Buradasınız
Sorun Vicdansız Patron mu, Sömürü Düzeni mi?

Milyonlarca işçinin aklına şu tür sorular hep takılmıştır: “O kadar zengin olan patronlar neden işçiden üç kuruş parayı esirgerler? Onca parayı, malı, mülkü mezara götürecek halleri yok ya! Her yıl milyonlarca lira kâr yapan şirketler, elde ettikleri kârların küçük bir kısmını işçileriyle paylaşıp, işçileri tonla sıkıntıdan kurtarsalar ne olurdu yani!”

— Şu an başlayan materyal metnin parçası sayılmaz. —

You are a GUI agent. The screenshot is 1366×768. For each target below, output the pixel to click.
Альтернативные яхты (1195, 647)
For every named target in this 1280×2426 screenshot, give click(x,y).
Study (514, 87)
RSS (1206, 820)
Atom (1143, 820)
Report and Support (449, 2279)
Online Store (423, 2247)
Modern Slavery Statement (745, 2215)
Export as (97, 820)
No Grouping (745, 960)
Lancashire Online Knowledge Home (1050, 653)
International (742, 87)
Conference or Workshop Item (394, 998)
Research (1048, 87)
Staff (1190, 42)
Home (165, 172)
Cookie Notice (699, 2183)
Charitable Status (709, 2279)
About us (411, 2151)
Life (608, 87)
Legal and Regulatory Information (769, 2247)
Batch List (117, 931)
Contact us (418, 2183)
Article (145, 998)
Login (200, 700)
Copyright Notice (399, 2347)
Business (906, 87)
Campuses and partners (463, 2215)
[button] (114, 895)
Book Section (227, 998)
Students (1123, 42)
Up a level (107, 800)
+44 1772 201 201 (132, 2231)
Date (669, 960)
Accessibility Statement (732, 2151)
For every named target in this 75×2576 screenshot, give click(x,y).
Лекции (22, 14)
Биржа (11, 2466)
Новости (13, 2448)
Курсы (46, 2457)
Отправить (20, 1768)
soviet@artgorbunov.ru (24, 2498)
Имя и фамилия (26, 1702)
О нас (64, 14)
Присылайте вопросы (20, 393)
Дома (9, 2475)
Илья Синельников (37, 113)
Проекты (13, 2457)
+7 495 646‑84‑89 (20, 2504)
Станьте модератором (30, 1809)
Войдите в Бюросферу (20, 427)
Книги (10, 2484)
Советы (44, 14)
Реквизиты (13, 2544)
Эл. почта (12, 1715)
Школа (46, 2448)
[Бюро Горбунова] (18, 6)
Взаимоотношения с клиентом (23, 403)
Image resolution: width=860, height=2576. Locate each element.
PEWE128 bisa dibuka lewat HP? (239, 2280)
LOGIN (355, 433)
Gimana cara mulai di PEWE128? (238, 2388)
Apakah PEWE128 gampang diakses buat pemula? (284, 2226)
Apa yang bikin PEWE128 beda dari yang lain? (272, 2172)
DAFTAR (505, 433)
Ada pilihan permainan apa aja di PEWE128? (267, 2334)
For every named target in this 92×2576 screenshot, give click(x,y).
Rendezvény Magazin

Bu sorulara üretilen yanıtlar, hep patronun ya da şirket ortaklarının huyundan suyundan söz edilen sohbetlerle devam eder. İşçiler patronların ne ölçüde cimri ya da bonkör, ne kadar vicdanlı ya da vicdansız olduğuna dair gözlemlerini dedikodu tadında paylaşırlar. Ancak şu soru bir türlü yanıtlanmaz: Patronlar, işçilerin emeğini sömürerek o kadar zengin hale gelmelerine rağmen, neden işçilerin ücretlerini yükseltmekten hep kaçınırlar?
Soru basit gibi görünse de yanıtı o kadar basit değil. Bu sorunun yanıtı aslında bu dünyanın düzenini anlamanın da en önemli anahtarıdır. Diyelim ki 20 bin lira paranız var. Bu durumda ne yapardınız? Pek çok işçinin cevabının şöyle olacağı açık: “Borçlarımı kapatır rahat ederdim”, “evin eksiklerini alırdım”, “bu işten ayrılır, iyi bir işe girene kadar tatil yapardım” vb…
Peki ya 20 bin değil de 20 milyon lira, yani başlangıçta zikrettiğimiz 20 bin liranın bin katı bir paranız olsaydı ne yapardınız? İşte tam bu noktada çok ilginç bir durum ortaya çıkıyor. Bir kişi 20 bin liraya sahip olunca 20 bin lira ile istediğini yapabiliyor. Ancak aynı kişinin 20 milyon lirası olunca işler değişiyor. Kişi, 20 milyon liranın sahibi gibi gözükse de, gerçekte 20 milyon lira “kişiye sahip oluyor”. 20 bin lirayı dilediğince harcayabilirsin ama 20 milyon lirayı dilediğince harcayamazsın!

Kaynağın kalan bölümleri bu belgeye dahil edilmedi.